察觉到自己哥哥的意图,狄米洛心中警铃大作,可是没给他阻止的机会,莱昂斯就率先低头夺去了怀中女孩的唇瓣。
和方才他被亲吻时的轻巧不同,他的兄长强制给予的这个吻明显带有更深的欲念,成年男性腥红色的舌头钻入了被迫打开的双唇,固执地舔弄起口腔里头分泌的透明津液,想要将入侵者推出去的嫩粉小舌刚探出头就被他一把捕获,还没抵抗成功就被缠绕着用力吮吸,没多久就响起了淫靡甜腻的水声。

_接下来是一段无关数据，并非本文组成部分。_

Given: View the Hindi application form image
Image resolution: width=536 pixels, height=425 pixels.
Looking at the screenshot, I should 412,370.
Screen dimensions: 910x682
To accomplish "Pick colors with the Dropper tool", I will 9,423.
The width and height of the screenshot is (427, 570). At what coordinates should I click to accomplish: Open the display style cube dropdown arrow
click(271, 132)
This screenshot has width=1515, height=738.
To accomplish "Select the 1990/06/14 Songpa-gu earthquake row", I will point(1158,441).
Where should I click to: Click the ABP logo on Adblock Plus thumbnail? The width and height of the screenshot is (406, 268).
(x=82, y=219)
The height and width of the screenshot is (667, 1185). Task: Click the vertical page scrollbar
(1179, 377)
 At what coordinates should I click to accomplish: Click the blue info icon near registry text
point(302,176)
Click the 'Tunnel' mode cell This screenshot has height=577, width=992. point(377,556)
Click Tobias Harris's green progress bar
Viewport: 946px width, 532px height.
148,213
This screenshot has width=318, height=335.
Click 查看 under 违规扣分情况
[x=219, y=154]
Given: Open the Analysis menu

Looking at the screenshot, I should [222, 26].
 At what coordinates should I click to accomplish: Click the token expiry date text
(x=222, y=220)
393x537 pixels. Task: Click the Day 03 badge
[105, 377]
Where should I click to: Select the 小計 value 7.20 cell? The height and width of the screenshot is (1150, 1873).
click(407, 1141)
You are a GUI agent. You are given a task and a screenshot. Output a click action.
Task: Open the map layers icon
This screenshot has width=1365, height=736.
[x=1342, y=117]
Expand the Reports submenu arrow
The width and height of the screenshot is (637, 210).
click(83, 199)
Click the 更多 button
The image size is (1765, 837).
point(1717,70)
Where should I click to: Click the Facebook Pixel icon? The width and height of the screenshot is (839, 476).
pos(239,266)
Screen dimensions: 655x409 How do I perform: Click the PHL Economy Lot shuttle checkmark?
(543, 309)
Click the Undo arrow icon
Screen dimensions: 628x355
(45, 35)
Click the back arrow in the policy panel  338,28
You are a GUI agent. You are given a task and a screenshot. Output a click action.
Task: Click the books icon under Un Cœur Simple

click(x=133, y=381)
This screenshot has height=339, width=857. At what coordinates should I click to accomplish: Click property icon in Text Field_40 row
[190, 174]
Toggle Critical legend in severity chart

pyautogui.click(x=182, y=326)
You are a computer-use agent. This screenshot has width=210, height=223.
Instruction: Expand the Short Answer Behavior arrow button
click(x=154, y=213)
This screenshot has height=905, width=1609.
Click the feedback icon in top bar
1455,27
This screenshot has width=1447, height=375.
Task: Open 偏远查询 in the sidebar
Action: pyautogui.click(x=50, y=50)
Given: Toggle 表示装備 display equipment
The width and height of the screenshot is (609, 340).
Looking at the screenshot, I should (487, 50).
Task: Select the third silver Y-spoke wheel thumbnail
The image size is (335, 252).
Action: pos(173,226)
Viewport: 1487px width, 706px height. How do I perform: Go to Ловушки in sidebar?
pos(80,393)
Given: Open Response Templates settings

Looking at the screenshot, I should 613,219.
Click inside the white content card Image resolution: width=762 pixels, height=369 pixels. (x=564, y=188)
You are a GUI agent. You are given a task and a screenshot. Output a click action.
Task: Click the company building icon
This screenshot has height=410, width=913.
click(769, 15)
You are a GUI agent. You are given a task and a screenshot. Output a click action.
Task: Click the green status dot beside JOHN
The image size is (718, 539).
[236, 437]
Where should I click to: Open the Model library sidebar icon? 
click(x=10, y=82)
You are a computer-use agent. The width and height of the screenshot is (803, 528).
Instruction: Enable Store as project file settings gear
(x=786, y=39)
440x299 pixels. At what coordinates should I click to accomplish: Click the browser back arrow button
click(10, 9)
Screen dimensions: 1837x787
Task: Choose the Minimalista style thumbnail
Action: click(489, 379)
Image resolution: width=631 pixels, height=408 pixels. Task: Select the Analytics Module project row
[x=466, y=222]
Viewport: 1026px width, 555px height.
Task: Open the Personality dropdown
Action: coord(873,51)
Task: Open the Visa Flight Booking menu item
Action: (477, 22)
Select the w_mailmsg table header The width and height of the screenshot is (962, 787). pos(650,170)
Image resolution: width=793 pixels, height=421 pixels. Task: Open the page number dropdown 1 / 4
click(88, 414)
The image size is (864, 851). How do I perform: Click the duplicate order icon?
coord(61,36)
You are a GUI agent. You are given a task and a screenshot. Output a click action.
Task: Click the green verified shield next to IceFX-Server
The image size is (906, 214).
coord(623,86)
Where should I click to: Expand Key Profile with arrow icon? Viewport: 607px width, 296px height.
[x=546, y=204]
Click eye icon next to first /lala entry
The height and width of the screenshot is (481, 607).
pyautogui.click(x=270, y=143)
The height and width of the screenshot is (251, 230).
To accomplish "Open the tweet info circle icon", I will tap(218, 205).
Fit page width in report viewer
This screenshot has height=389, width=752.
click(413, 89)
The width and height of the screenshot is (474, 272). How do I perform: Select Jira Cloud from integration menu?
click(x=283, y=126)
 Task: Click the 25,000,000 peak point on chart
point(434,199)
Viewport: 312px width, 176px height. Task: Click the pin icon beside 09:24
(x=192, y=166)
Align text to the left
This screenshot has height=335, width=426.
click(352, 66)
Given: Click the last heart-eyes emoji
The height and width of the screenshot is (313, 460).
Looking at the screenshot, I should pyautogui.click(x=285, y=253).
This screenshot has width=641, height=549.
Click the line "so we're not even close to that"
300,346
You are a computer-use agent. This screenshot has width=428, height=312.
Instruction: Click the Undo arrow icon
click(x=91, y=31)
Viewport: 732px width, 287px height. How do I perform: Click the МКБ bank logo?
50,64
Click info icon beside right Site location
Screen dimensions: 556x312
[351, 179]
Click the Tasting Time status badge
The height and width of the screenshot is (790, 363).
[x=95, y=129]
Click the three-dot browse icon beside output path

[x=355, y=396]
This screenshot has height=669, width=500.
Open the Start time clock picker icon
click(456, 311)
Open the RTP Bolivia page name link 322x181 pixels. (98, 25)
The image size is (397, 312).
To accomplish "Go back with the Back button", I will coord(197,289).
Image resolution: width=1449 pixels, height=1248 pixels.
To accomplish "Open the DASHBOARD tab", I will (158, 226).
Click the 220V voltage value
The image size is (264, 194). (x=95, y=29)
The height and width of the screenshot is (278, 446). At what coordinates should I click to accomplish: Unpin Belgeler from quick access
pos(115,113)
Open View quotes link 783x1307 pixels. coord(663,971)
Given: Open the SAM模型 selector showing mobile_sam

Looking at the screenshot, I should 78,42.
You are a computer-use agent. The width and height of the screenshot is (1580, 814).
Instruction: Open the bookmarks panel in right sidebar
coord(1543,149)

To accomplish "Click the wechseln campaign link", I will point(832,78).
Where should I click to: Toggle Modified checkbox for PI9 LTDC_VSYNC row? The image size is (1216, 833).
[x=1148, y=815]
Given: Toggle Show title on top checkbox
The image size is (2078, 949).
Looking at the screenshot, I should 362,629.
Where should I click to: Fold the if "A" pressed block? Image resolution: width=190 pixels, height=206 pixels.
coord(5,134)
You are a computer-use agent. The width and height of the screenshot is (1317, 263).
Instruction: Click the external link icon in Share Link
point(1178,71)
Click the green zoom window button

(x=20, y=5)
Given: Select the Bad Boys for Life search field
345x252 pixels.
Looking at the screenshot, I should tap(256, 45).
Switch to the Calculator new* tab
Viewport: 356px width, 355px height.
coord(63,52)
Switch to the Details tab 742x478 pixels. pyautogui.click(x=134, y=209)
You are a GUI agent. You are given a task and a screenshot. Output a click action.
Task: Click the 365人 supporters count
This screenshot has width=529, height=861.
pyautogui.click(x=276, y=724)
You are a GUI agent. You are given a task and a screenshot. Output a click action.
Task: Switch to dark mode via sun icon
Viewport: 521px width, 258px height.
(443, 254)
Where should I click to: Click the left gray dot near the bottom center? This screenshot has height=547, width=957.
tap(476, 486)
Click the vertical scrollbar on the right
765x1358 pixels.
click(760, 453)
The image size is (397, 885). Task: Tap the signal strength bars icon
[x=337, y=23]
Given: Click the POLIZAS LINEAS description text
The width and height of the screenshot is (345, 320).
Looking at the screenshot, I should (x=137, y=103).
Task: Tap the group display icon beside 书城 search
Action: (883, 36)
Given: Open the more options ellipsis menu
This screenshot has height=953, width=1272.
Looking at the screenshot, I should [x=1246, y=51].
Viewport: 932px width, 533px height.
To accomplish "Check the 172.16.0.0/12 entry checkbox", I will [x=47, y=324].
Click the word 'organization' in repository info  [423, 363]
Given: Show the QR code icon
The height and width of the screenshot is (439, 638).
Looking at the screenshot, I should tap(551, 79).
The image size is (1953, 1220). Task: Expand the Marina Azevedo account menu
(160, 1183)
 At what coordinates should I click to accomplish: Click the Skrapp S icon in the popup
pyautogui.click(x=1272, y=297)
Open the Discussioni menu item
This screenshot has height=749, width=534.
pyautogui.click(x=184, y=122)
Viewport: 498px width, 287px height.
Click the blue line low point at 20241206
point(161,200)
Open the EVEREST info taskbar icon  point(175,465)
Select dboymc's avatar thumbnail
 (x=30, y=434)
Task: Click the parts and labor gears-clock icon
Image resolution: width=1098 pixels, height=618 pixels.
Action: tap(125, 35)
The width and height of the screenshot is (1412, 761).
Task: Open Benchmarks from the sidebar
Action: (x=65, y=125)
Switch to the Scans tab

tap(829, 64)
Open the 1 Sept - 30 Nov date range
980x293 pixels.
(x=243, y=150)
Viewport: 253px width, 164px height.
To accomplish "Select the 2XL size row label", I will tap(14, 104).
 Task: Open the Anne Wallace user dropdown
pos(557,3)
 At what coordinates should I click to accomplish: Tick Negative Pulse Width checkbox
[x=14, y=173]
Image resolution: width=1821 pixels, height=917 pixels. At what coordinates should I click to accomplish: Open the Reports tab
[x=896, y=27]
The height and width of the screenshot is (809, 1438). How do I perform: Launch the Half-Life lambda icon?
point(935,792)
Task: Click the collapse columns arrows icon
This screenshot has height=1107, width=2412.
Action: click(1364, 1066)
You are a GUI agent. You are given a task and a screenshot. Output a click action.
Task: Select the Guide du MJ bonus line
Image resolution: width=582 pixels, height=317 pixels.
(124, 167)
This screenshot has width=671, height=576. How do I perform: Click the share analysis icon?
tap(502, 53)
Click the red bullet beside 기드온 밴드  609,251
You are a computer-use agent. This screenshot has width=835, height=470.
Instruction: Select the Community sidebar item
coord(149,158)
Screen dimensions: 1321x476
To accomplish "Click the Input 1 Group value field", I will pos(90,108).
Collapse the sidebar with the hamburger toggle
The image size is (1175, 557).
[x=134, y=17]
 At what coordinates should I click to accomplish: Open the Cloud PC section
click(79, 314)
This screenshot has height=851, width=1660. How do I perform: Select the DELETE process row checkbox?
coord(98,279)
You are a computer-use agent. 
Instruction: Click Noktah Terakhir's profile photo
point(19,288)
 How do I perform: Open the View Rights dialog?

「姆嗯……殿下……等一……唔……」被拘束在皇太子殿下怀里,方才面对他时还游刃有馀的女孩一下就陷入了被动,双手撑在强吻她的人胸前,看起来就像是想把对方给推开,可是随着湿吻时间的延长,她最後连眼尾都泛起了诱人的绯色,抵抗的力度也逐渐弱了下来,甚至从喉咙间发出微弱的哼呜声。
「哥哥……阿迦塔丶姐姐……?」愣愣地望着自己在这世界上最喜欢的两个人紧密贴合在一起,狄米洛大张着眼,感觉自己的心脏传来阵阵难以忽视的刺痛,可是明明知道看着会难受,他却发现自己无论如何都闭不了眼,更遑论是移开视线。
有种阴私而卑怯的情绪在他心底悄然无声地流动着,促使着他去捕捉眼前发生的每一个细节,彷佛这样的观望也能带给自己某种隐密的刺激。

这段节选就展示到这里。